### Source information
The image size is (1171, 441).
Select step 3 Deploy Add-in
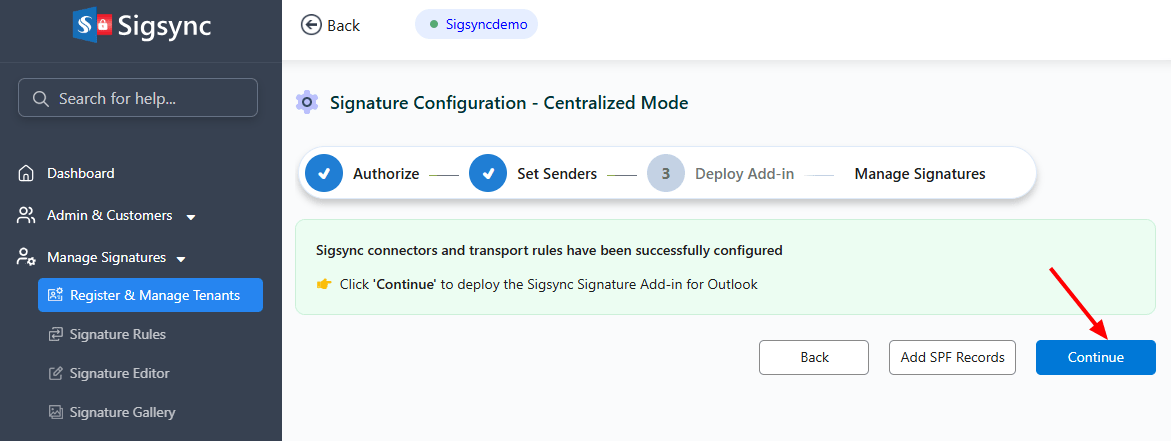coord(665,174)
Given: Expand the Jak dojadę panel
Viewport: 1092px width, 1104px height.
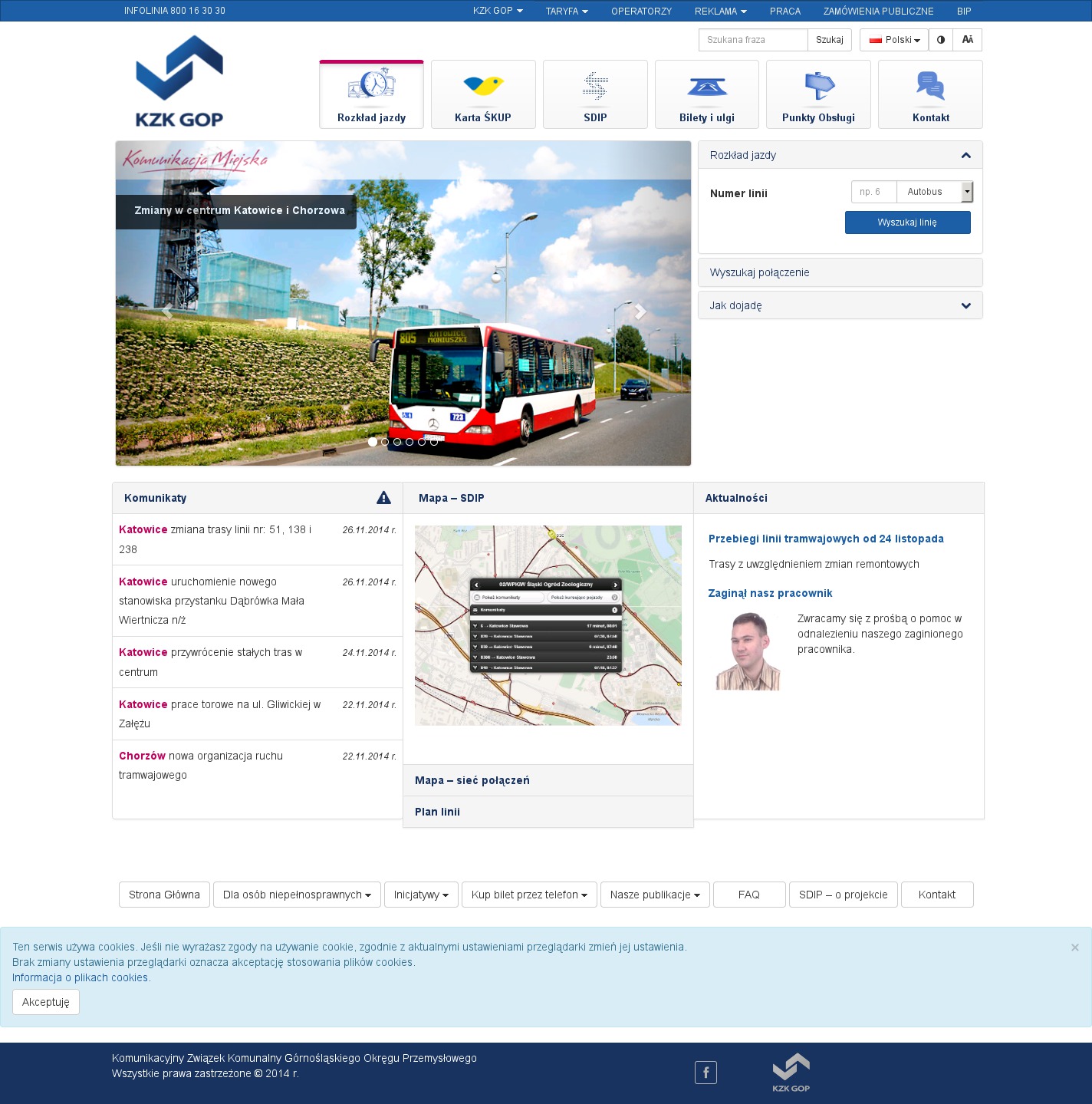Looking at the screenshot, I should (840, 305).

### What is required
Write out each entry exactly as given, omitting any picture.

### Output for this exercise
The image size is (1171, 441).
Select step 3 Deploy Add-in
coord(665,174)
Given: Expand the Jak dojadę panel
Viewport: 1092px width, 1104px height.
Looking at the screenshot, I should (840, 305).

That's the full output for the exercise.